AIM OF THE EXERCISE
Rewrite the records from the line containing "The height and" through the line containing "Action: pos(1184,190)", substituting "thumbs up" for "thumbs down" and leaving everything else unchanged.

RECORDS TO PROCESS
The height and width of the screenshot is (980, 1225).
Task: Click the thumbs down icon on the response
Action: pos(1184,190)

...

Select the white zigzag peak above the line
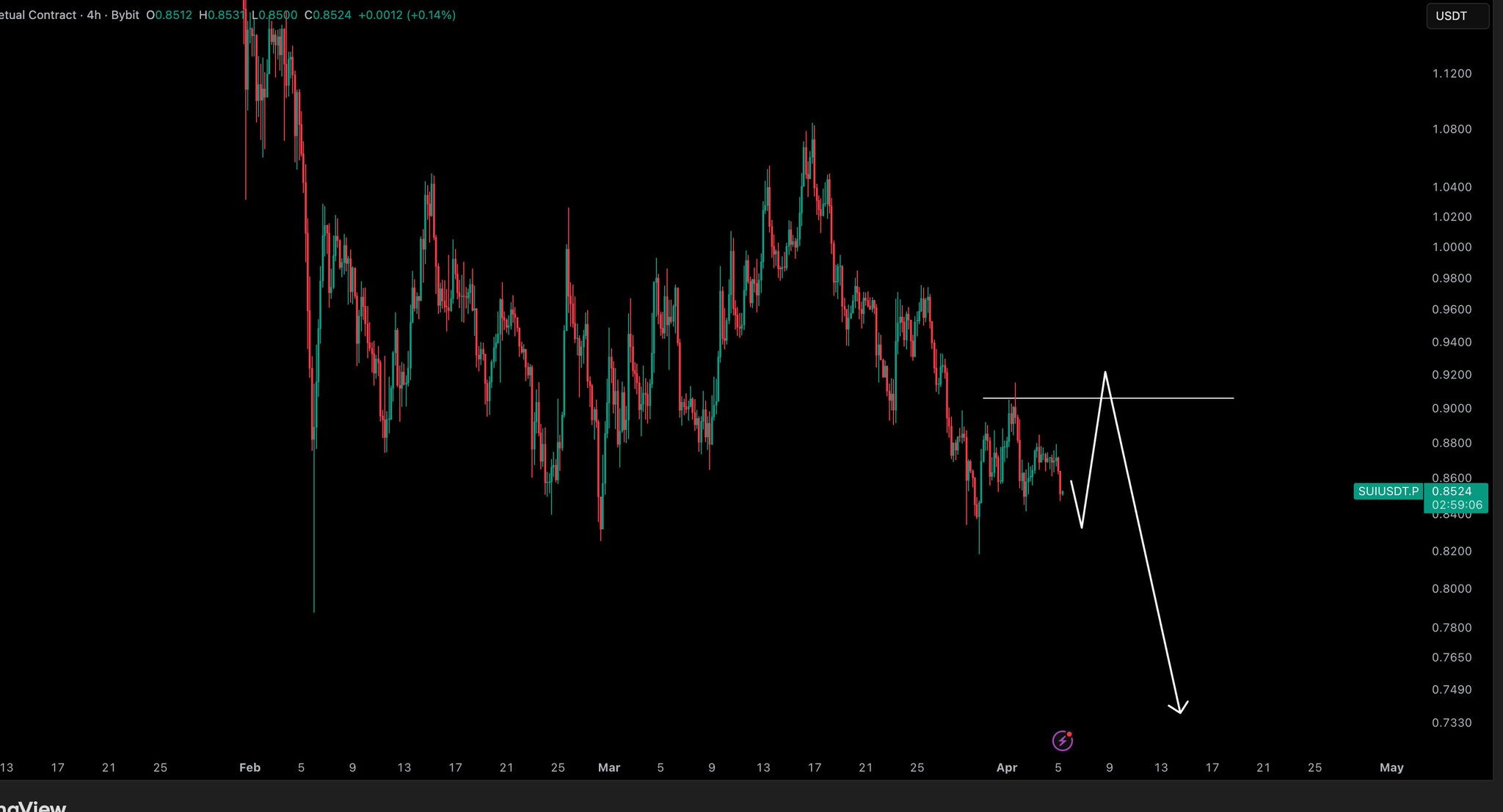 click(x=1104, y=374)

---

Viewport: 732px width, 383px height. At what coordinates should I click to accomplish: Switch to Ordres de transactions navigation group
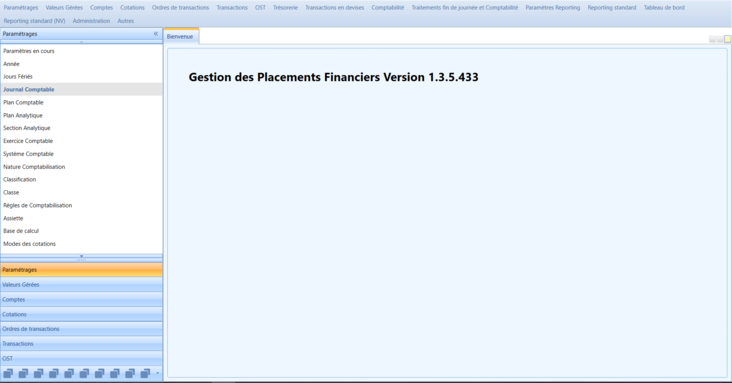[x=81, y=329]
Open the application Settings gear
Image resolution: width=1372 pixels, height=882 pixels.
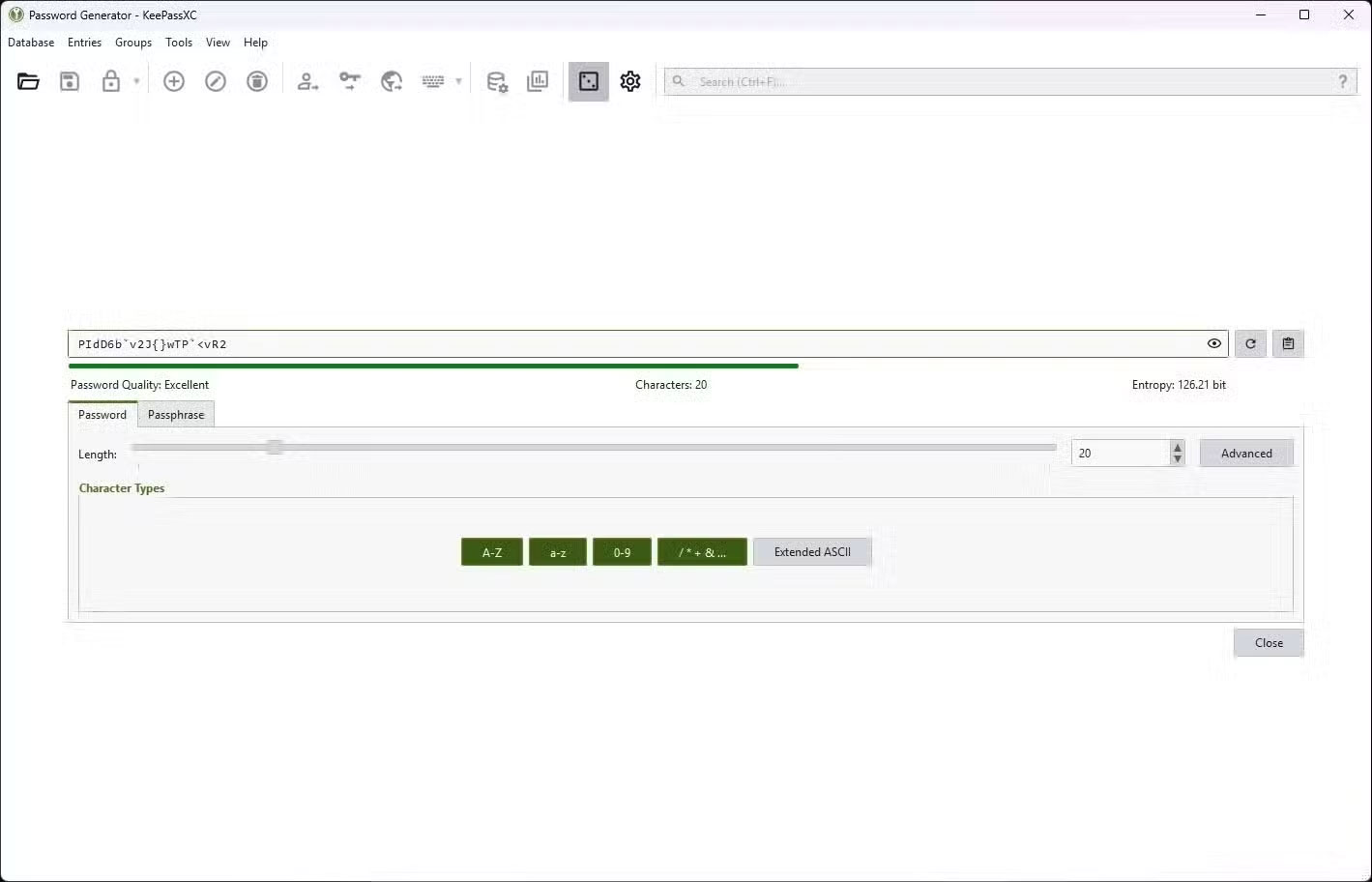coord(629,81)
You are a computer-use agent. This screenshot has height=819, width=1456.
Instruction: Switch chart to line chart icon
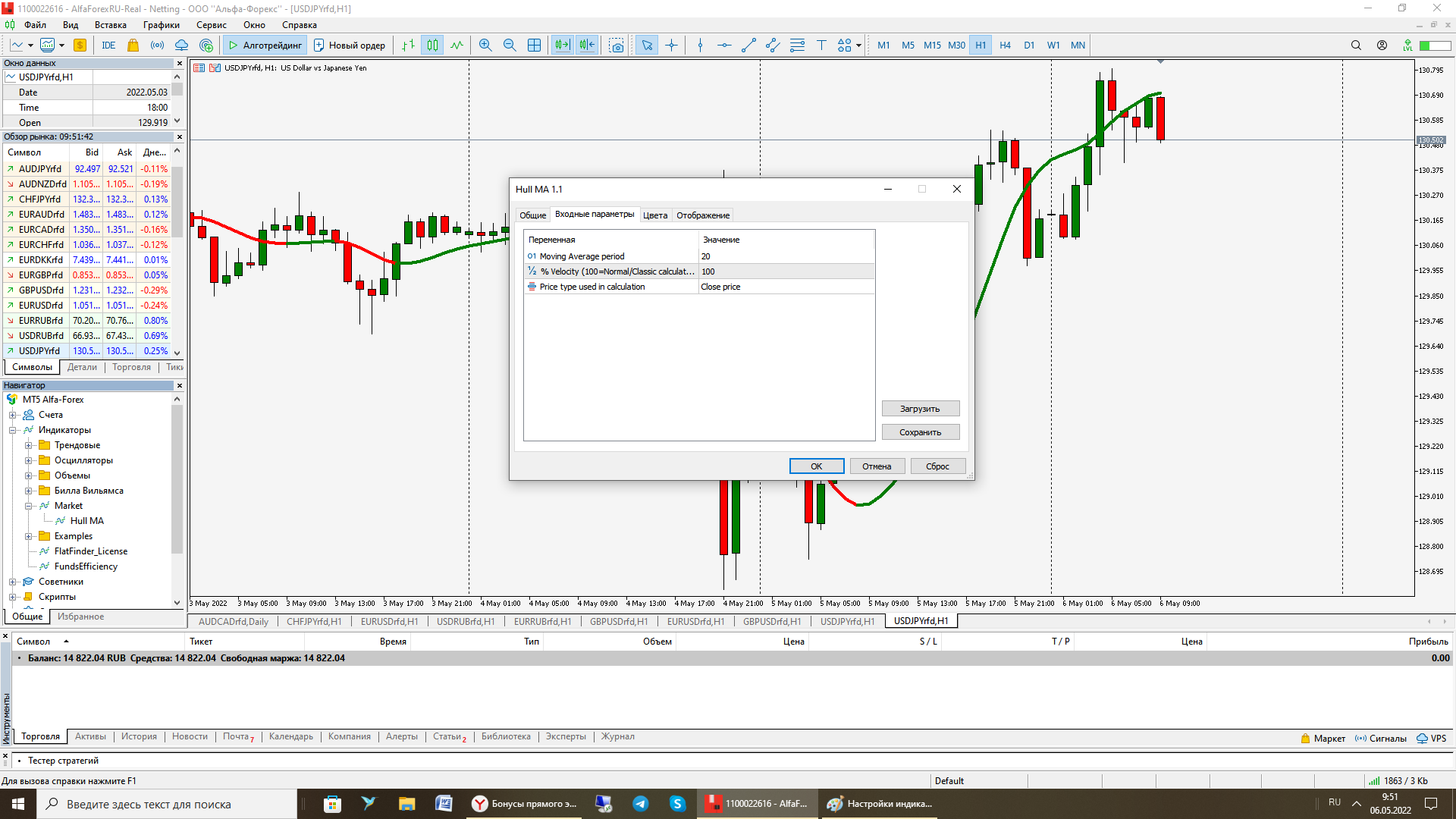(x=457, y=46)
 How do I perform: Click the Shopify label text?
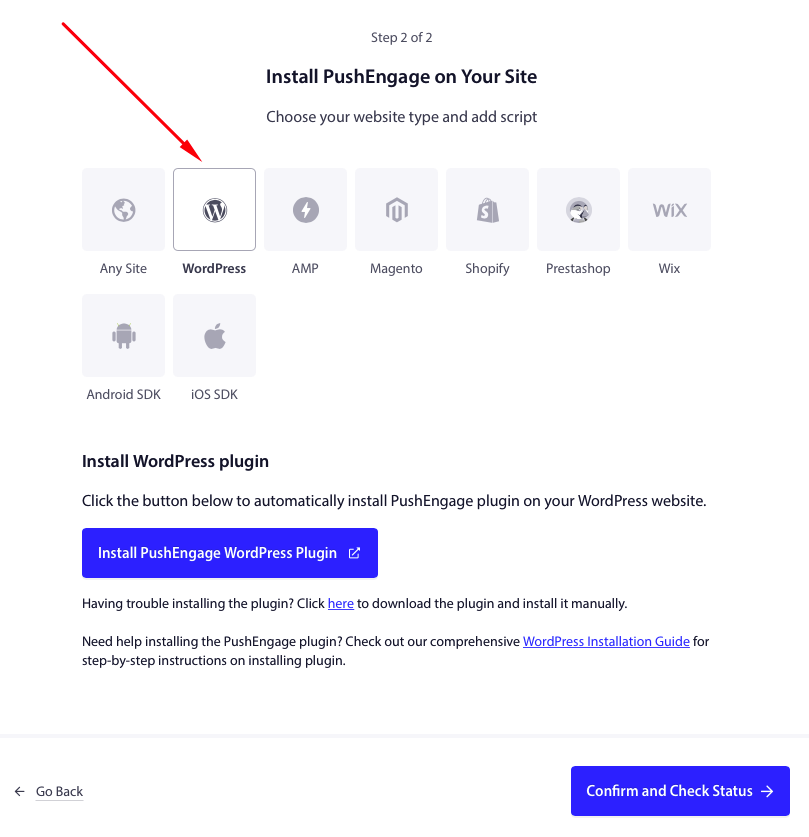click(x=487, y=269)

ANSWER TO THIS PROBLEM
The height and width of the screenshot is (980, 1225).
Task: Click the thumbs up icon on the response
Action: pos(1184,190)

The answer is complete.